Was that Cockroach Bay? Also try out Bullfrog creek next time you go.


----------



## uncdub13 (Aug 9, 2003)

we went ahead and fished there in simmons park mostly since we had a launch right out of our campsite and didnt feel like loading everything into the car each time. 

went to cockroach bay for a few hours saturday afternoon though after we checked out. saw tons and tons and tons of mullet and i about ran over a manatee back there before where those buoys start . no fish though (saw a few nice sized reds but scurred em).

i think i launched into bullfrog creek back in december when i went to fish the kitchen. it looked like a good place if more water was in there, but it was a negative winter low tide that day. only caught sailcats:--| .


----------



## SeaSalt (Apr 29, 2002)

nice report as always ryan...


----------



## ruthless (Sep 5, 2003)

Bullfrog was low for us also, but outside bullfrog and to the right is a great place to get some big shallow water reds. We definatly need to plan a trip down there very soon.


----------



## uncdub13 (Aug 9, 2003)

let's do it man


----------



## fisherkid (Jun 30, 2005)

*glad ya like the sunshine state*

where it's always warm I live here and I've yet to catch a snook


----------



## RuddeDogg (Mar 20, 2004)

*Great pics...*

Nice catch.


----------



## sandcasting (Jan 25, 2003)

nice snook. bullfrog creek is a good paddle spot. although i've never had a yak there, i have paddled a canoe there on many early mornings. getting to the kitchen via bullfrog on a low tide is almost impossible, especially during the wintertime negative low tides.

the mere mention of bullfrog creek will always bring back good memories for me. i caught my first inshore slam there (snook, redfish and trout) and added a big jack, sheepshead and mini flounder on the frog in one morning. too bad the bait shop at the launch closed last year.
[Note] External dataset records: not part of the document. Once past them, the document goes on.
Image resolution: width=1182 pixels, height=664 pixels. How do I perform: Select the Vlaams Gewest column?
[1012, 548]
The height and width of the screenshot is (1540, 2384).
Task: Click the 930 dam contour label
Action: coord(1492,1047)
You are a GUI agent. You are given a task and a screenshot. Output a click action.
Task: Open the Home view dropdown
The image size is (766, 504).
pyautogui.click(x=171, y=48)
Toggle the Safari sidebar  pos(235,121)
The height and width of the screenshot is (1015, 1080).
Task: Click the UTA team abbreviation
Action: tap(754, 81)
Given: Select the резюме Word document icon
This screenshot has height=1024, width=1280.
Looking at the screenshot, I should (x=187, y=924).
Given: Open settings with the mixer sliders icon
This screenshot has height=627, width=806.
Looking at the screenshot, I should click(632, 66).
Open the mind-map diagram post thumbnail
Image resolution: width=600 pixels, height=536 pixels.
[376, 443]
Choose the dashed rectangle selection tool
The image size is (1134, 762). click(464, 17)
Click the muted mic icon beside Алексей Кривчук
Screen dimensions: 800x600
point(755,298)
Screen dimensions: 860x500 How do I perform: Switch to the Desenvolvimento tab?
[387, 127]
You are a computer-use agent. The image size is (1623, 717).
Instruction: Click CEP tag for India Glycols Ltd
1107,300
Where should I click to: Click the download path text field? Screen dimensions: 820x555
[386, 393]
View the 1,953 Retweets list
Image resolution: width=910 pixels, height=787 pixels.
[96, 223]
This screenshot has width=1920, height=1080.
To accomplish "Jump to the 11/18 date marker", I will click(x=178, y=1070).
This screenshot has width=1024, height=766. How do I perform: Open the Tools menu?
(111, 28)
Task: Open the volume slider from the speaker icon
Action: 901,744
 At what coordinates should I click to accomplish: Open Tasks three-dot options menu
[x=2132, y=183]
the kitchen is loaded with fishy spots. caught my biggest snook there and landed some beauty reds. the combination of shallow water, mangroves and oyster bars makes the kitchen a great place to get out of any paddle craft and wade for a little while.

next time you make it to florida, try to get to ft desoto. my favorite fishing spot. paddling across the main channel to shell key wildlife preserve will put you in a magnificent nmz (no motor zone).

i just moved from tampa to state college, pa. wish i'd known you were headed to the tampa bay estuary, and i would have given you some spots. looks like you did well by yourself.


----------



## uncdub13 (Aug 9, 2003)

i know exactly what you mean about those negative low tides. my brother and i fished it one day this past december and ended up doing a lot of dragging and not a lot of fishing . oh well, at least i learned not to do it again. i'll give it a shot next time i go if the tides are better.

ft desoto is one of my favorite places to fish down there too. did pretty good last year on the trout and a few reds (not to mention ladyfish ) but didnt even try last time because i heard it still hadnt quite recovered from last year's red tide fish kills. from what i've read lately, it seems like things might be returning to normal, so maybe next time.


----------